[Saved data entries]
- - - - -

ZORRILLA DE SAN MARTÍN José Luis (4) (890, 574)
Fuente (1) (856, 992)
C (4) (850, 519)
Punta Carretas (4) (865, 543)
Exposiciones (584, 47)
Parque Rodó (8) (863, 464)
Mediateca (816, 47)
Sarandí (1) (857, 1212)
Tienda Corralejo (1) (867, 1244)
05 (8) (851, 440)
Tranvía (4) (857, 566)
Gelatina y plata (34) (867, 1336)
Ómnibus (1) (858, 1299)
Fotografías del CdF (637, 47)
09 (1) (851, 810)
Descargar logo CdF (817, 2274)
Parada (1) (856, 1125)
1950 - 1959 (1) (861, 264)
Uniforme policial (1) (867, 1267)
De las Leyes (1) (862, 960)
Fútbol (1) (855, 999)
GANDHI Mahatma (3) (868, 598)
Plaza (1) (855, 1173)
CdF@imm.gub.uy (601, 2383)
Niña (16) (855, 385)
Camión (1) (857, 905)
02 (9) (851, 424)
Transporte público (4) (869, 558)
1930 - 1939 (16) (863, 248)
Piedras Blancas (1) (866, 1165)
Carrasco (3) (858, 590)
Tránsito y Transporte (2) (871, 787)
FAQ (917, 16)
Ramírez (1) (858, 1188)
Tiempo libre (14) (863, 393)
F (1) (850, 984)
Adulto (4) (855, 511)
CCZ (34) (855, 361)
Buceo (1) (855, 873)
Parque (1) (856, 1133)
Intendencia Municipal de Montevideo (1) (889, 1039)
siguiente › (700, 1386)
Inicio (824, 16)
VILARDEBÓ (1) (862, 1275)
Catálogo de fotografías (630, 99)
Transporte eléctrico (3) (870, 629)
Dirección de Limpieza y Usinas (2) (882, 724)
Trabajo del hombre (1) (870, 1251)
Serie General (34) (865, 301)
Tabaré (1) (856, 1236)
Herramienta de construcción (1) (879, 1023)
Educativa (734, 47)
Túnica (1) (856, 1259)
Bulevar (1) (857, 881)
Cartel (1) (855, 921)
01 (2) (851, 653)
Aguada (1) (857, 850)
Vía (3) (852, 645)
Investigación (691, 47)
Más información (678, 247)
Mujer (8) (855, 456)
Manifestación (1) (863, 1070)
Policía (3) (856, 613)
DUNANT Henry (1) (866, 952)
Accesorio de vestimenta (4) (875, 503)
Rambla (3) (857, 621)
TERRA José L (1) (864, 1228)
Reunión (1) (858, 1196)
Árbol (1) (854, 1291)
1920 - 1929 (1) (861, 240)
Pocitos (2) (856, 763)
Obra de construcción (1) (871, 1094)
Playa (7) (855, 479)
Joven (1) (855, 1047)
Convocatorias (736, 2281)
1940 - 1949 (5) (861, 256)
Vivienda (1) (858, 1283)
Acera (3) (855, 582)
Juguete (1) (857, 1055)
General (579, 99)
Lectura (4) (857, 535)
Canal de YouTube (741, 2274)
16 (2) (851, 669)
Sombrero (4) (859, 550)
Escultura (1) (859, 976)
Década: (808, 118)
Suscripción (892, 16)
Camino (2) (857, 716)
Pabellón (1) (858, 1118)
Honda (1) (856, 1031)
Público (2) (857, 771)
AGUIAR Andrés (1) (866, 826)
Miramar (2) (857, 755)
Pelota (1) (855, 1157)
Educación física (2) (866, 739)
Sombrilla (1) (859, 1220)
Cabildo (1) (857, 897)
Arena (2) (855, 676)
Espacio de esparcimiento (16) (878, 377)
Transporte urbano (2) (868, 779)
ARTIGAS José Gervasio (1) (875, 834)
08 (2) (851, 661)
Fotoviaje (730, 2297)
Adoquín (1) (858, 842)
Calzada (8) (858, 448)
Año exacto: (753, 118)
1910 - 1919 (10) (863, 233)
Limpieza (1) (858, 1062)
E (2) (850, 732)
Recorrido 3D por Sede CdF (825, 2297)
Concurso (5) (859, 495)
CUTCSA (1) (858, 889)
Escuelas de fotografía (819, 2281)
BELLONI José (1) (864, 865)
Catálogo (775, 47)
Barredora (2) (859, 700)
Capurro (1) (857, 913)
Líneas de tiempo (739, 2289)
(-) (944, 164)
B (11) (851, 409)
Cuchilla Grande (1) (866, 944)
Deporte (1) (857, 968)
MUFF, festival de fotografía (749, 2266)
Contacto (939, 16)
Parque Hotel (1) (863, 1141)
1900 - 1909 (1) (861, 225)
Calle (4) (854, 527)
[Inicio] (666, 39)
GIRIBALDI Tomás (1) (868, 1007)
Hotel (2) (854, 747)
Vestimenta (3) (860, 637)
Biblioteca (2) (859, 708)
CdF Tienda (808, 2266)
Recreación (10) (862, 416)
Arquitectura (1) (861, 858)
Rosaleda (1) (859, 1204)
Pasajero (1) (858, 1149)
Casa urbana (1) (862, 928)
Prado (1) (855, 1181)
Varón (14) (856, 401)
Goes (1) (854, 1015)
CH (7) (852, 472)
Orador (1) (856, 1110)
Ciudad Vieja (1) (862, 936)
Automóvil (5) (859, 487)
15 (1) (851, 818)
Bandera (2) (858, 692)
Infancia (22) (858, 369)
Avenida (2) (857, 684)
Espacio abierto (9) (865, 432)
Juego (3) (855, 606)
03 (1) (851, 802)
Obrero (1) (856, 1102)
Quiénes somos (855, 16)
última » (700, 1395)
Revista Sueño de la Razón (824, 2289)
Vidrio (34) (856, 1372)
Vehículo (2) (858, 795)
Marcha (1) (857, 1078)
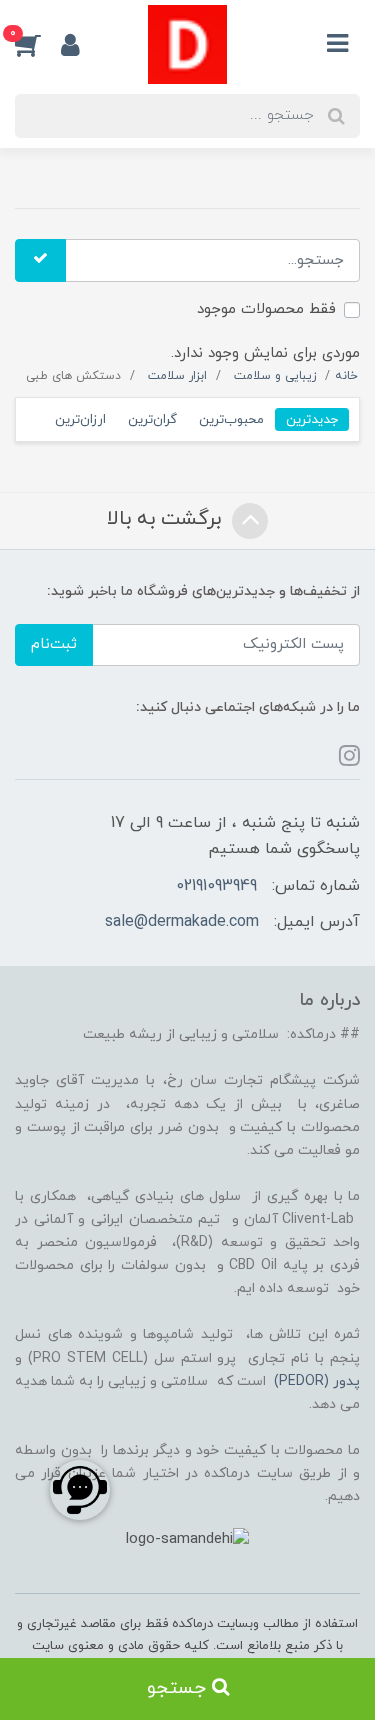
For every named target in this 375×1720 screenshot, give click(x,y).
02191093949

- - - - -

Exercise: All lines above that contain "José" are required in the answer.

Answer section:
ZORRILLA DE SAN MARTÍN José Luis (4) (890, 574)
TERRA José L (1) (864, 1228)
ARTIGAS José Gervasio (1) (875, 834)
BELLONI José (1) (864, 865)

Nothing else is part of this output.